** Activity **
Print the lines in the listing below starting at the line with "The width and" and ending at the line with "Instruction: Open the Lịch Sử Đấu tab", both included. Reproduce them exactly and omit every picture.

** Data section **
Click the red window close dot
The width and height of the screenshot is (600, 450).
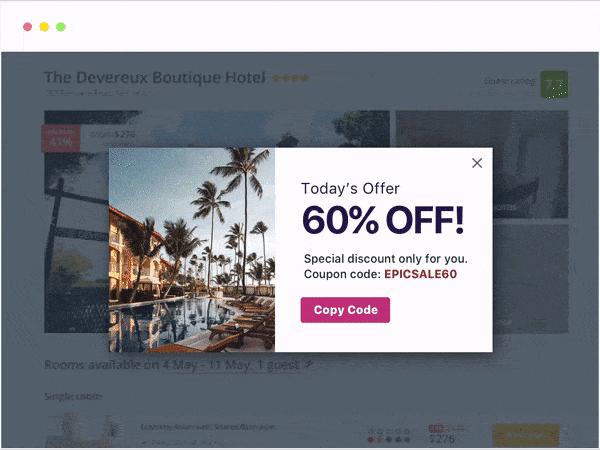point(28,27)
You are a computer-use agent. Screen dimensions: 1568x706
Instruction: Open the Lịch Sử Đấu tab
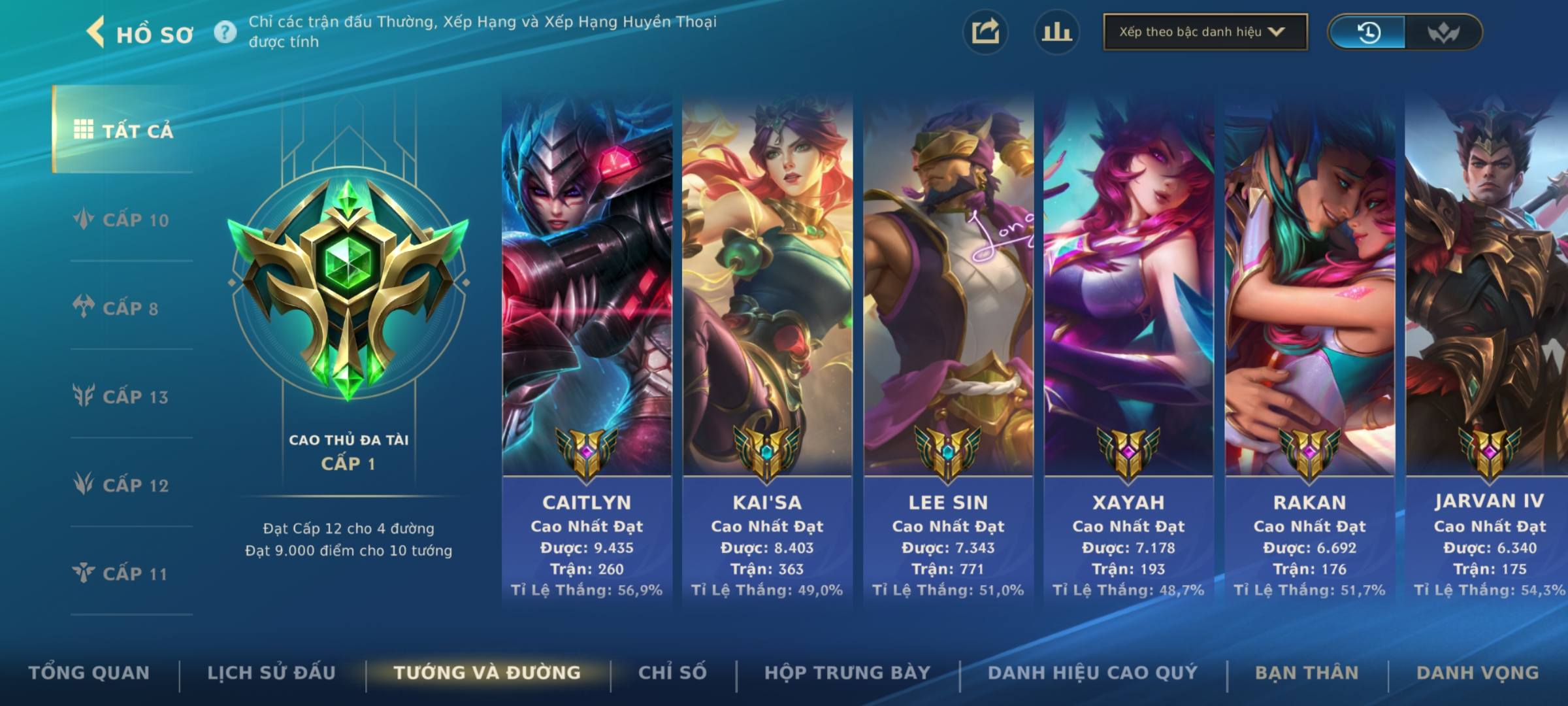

==

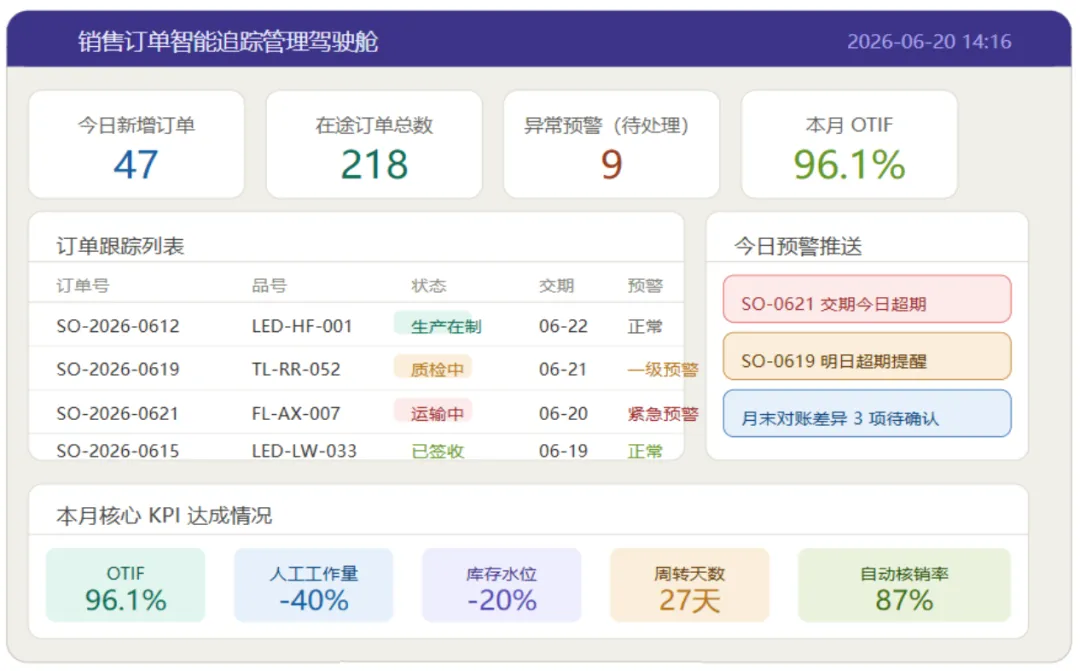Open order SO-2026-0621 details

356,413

** Solution for this problem **
The width and height of the screenshot is (600, 450).
point(28,27)
You are a computer-use agent. Screen dimensions: 1568x706
Instruction: Open the Lịch Sử Đấu tab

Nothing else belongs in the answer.